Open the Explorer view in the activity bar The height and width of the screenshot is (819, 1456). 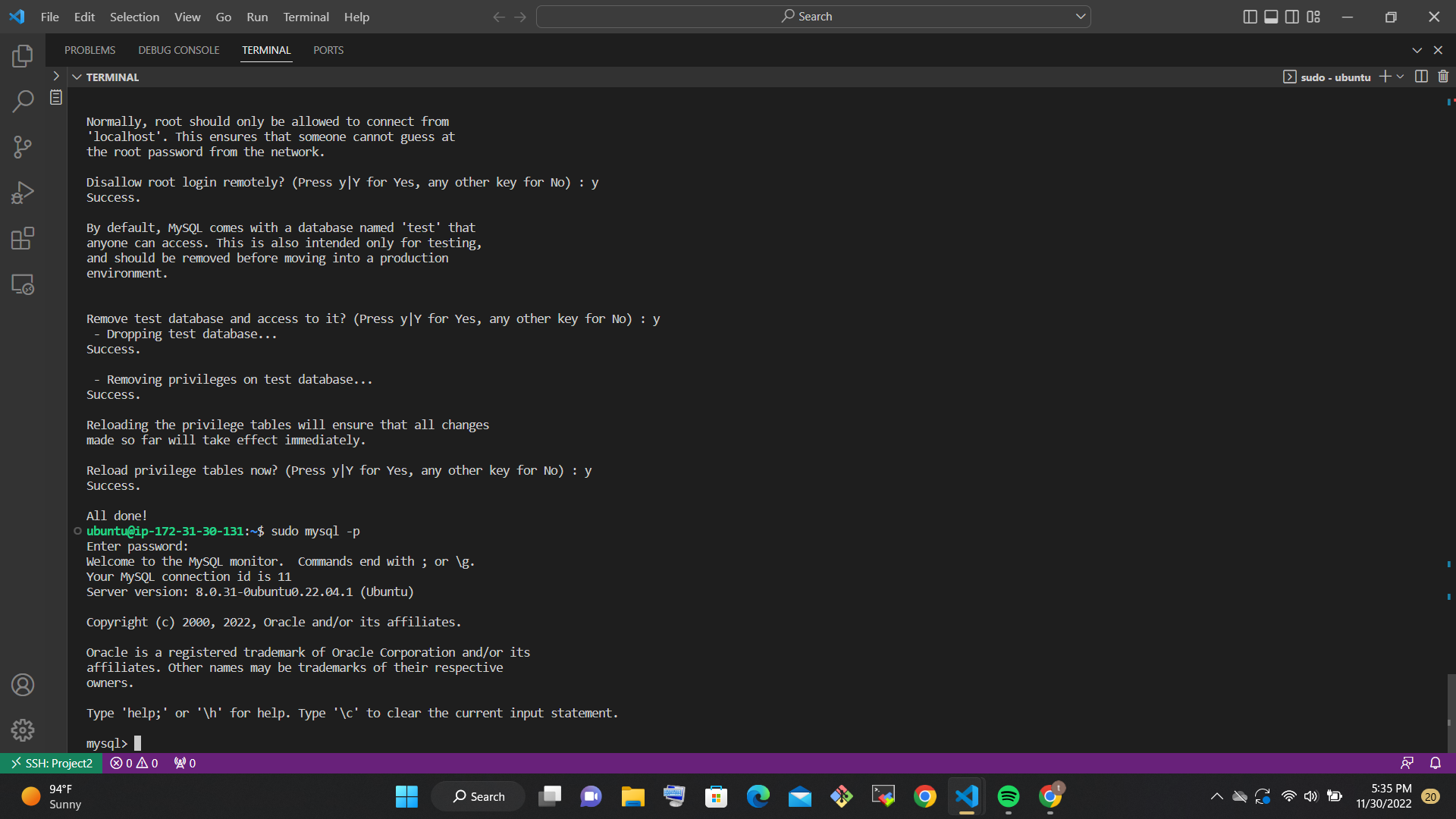(23, 55)
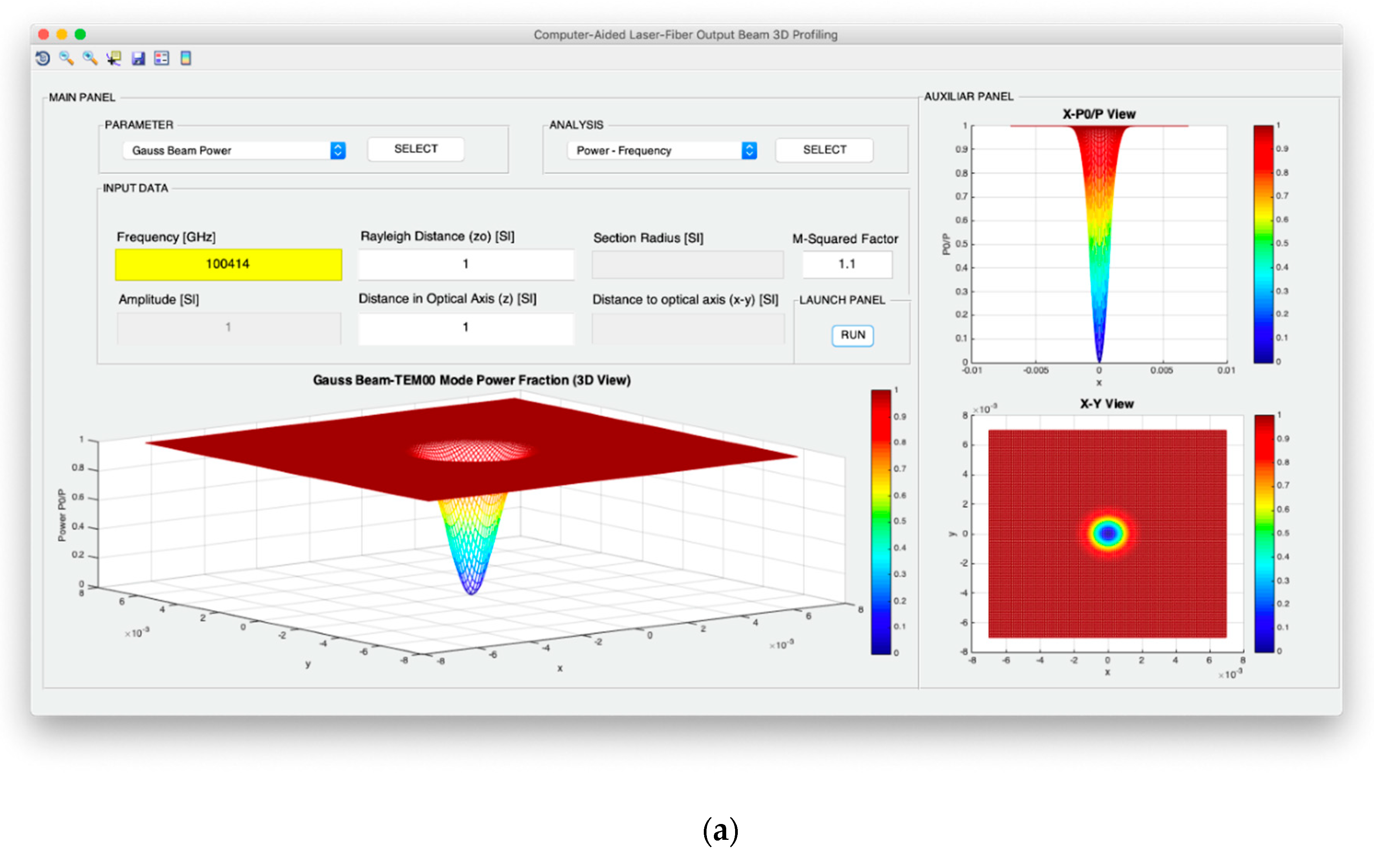1374x868 pixels.
Task: Expand the Power - Frequency analysis dropdown
Action: click(x=749, y=151)
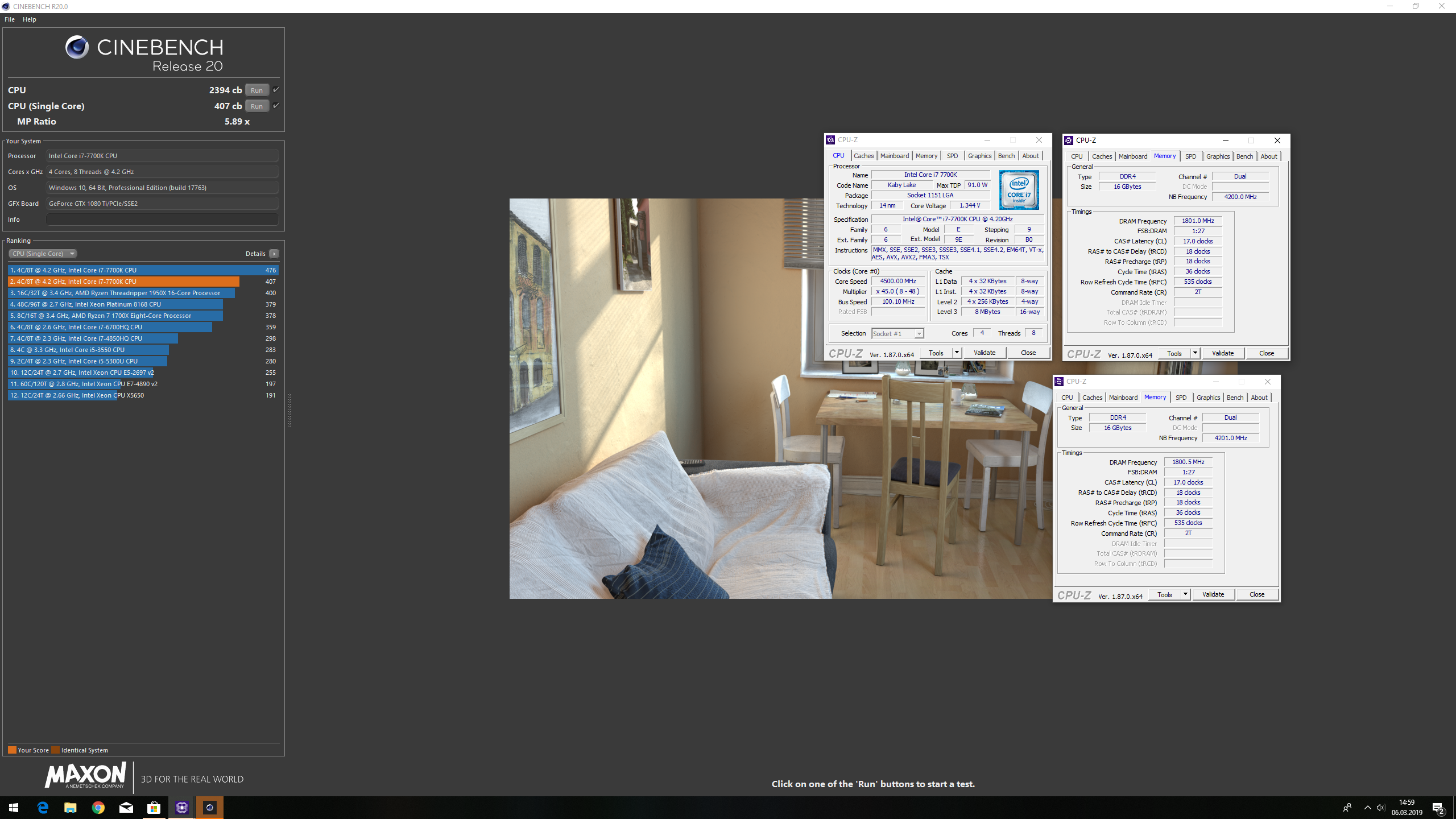Toggle the CPU Single Core checkmark
The width and height of the screenshot is (1456, 819).
pos(276,106)
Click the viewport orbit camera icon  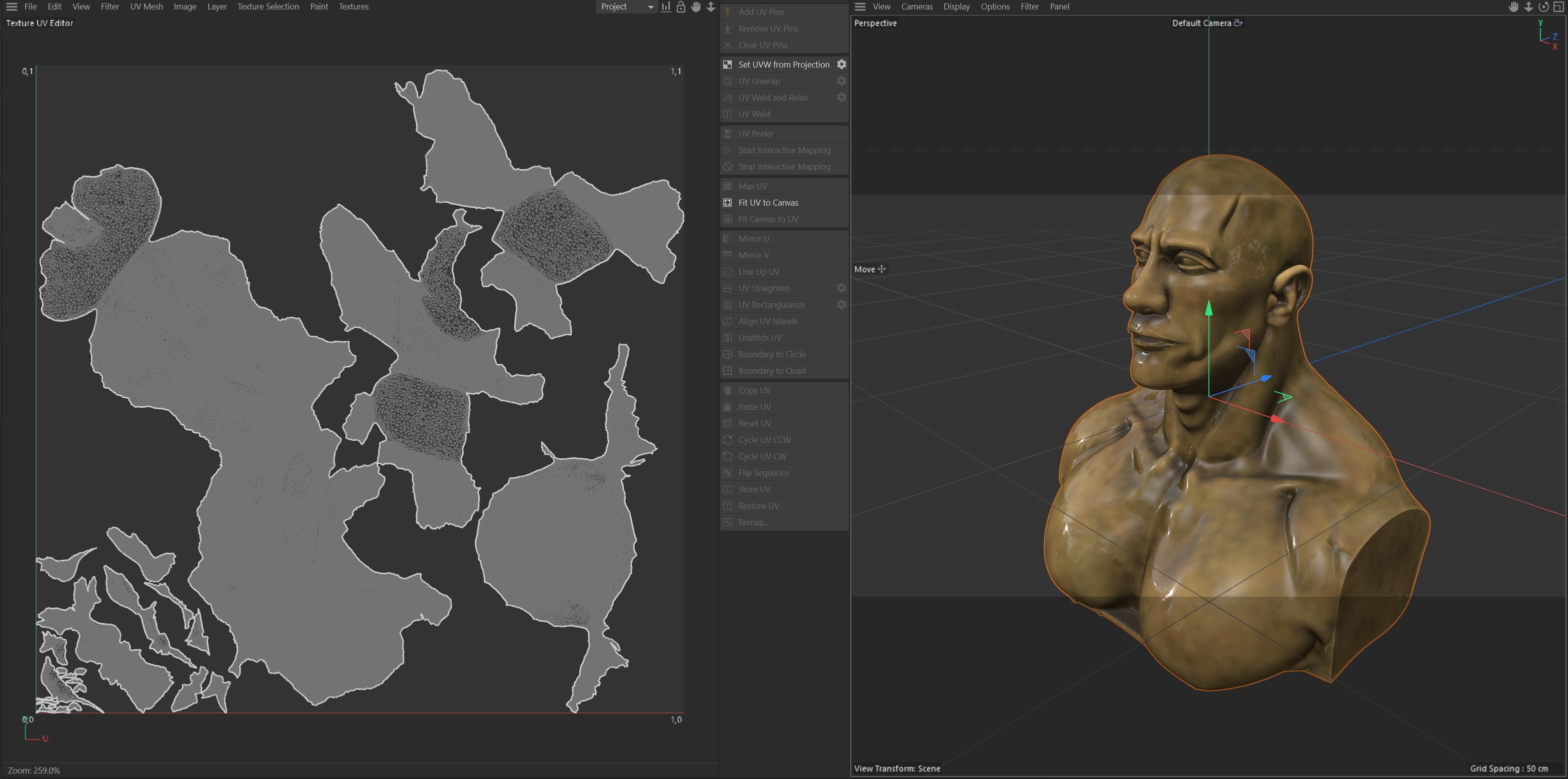coord(1543,7)
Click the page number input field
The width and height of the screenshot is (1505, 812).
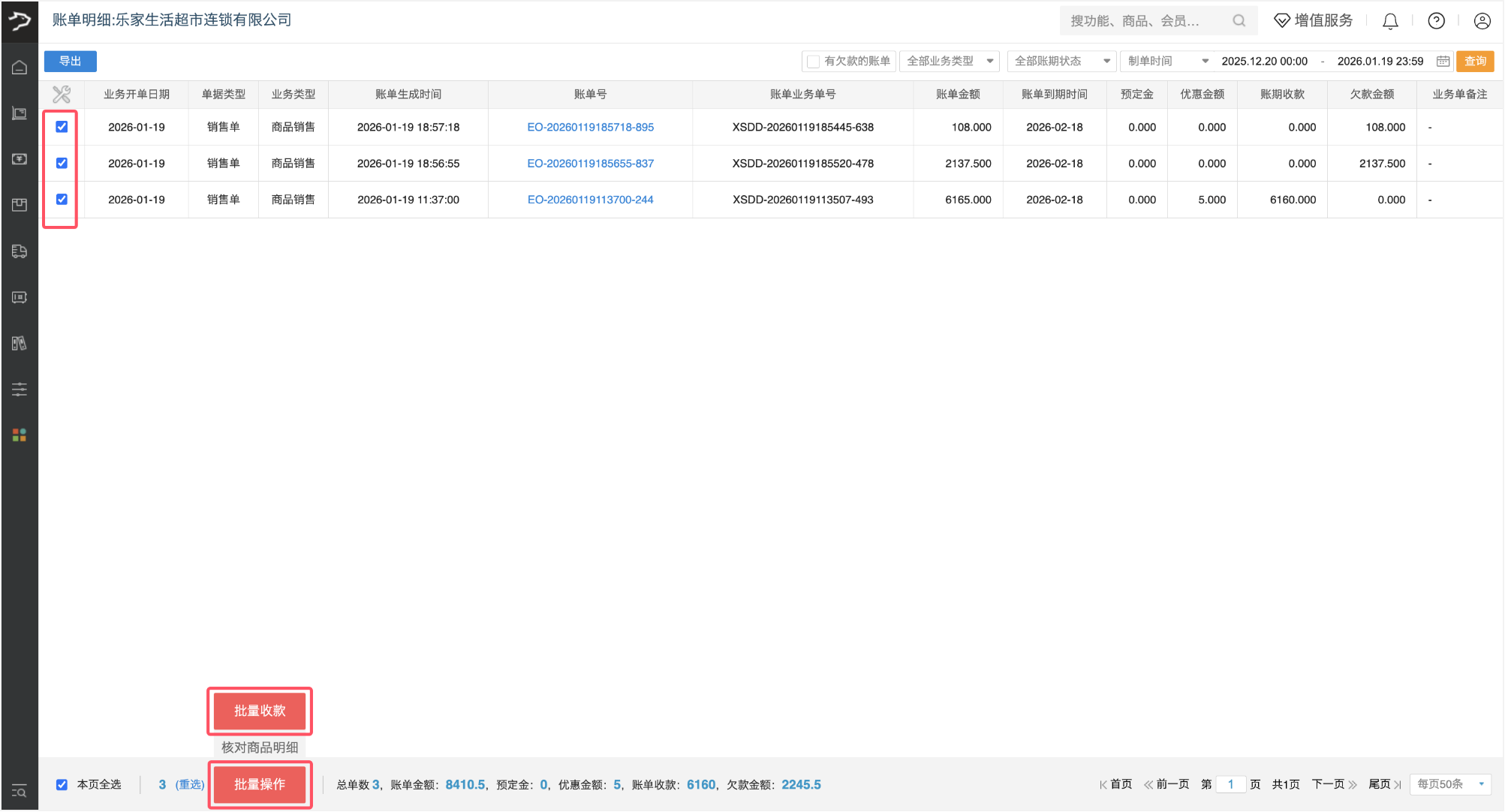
········
### [What the task asks]
What is needed here is an exact copy of the lines from the line containing "Click the page number input field" through the end of the records, with every picture left out.

### [Written response]
Click the page number input field
The width and height of the screenshot is (1505, 812).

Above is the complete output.